Output each record exactly, with nothing omitted.

Stored items:

^^^^

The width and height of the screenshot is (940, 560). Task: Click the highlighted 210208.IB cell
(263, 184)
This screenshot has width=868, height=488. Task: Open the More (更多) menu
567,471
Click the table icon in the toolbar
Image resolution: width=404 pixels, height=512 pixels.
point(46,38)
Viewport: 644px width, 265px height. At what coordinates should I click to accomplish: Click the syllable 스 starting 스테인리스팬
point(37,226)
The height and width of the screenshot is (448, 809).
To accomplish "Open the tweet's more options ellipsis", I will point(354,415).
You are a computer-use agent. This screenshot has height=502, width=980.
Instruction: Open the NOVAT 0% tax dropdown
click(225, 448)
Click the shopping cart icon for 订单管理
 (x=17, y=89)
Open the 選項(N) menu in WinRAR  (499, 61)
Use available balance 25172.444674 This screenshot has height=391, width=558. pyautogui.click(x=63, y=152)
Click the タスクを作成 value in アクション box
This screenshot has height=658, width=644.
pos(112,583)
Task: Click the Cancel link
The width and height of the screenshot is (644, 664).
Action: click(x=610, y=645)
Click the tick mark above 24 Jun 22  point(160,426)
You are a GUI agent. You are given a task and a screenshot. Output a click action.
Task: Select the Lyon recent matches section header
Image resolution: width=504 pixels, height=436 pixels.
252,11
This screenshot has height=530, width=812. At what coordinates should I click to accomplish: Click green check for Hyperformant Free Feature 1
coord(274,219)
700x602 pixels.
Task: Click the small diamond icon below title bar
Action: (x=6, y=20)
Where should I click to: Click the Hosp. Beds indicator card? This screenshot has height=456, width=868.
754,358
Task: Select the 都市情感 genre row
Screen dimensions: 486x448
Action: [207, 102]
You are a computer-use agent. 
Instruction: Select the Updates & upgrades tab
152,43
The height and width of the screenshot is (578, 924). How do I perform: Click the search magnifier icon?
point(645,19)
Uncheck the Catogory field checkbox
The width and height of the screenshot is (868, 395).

^^^^

§ **Exercise answer**
The width and height of the screenshot is (940, 560). Task: Click the highlighted 210208.IB cell
(263, 184)
This screenshot has width=868, height=488. Task: Open the More (更多) menu
567,471
Click the table icon in the toolbar
Image resolution: width=404 pixels, height=512 pixels.
point(46,38)
Viewport: 644px width, 265px height. At what coordinates should I click to accomplish: Click the syllable 스 starting 스테인리스팬
point(37,226)
The height and width of the screenshot is (448, 809).
To accomplish "Open the tweet's more options ellipsis", I will point(354,415).
You are a computer-use agent. This screenshot has height=502, width=980.
Instruction: Open the NOVAT 0% tax dropdown
click(225, 448)
Click the shopping cart icon for 订单管理
 (x=17, y=89)
Open the 選項(N) menu in WinRAR  (499, 61)
Use available balance 25172.444674 This screenshot has height=391, width=558. pyautogui.click(x=63, y=152)
Click the タスクを作成 value in アクション box
This screenshot has height=658, width=644.
pos(112,583)
Task: Click the Cancel link
The width and height of the screenshot is (644, 664).
Action: click(x=610, y=645)
Click the tick mark above 24 Jun 22  point(160,426)
You are a GUI agent. You are given a task and a screenshot. Output a click action.
Task: Select the Lyon recent matches section header
Image resolution: width=504 pixels, height=436 pixels.
252,11
This screenshot has height=530, width=812. At what coordinates should I click to accomplish: Click green check for Hyperformant Free Feature 1
coord(274,219)
700x602 pixels.
Task: Click the small diamond icon below title bar
Action: (x=6, y=20)
Where should I click to: Click the Hosp. Beds indicator card? This screenshot has height=456, width=868.
754,358
Task: Select the 都市情感 genre row
Screen dimensions: 486x448
Action: [207, 102]
You are a computer-use agent. 
Instruction: Select the Updates & upgrades tab
152,43
The height and width of the screenshot is (578, 924). How do I perform: Click the search magnifier icon?
point(645,19)
Uncheck the Catogory field checkbox
The width and height of the screenshot is (868, 395).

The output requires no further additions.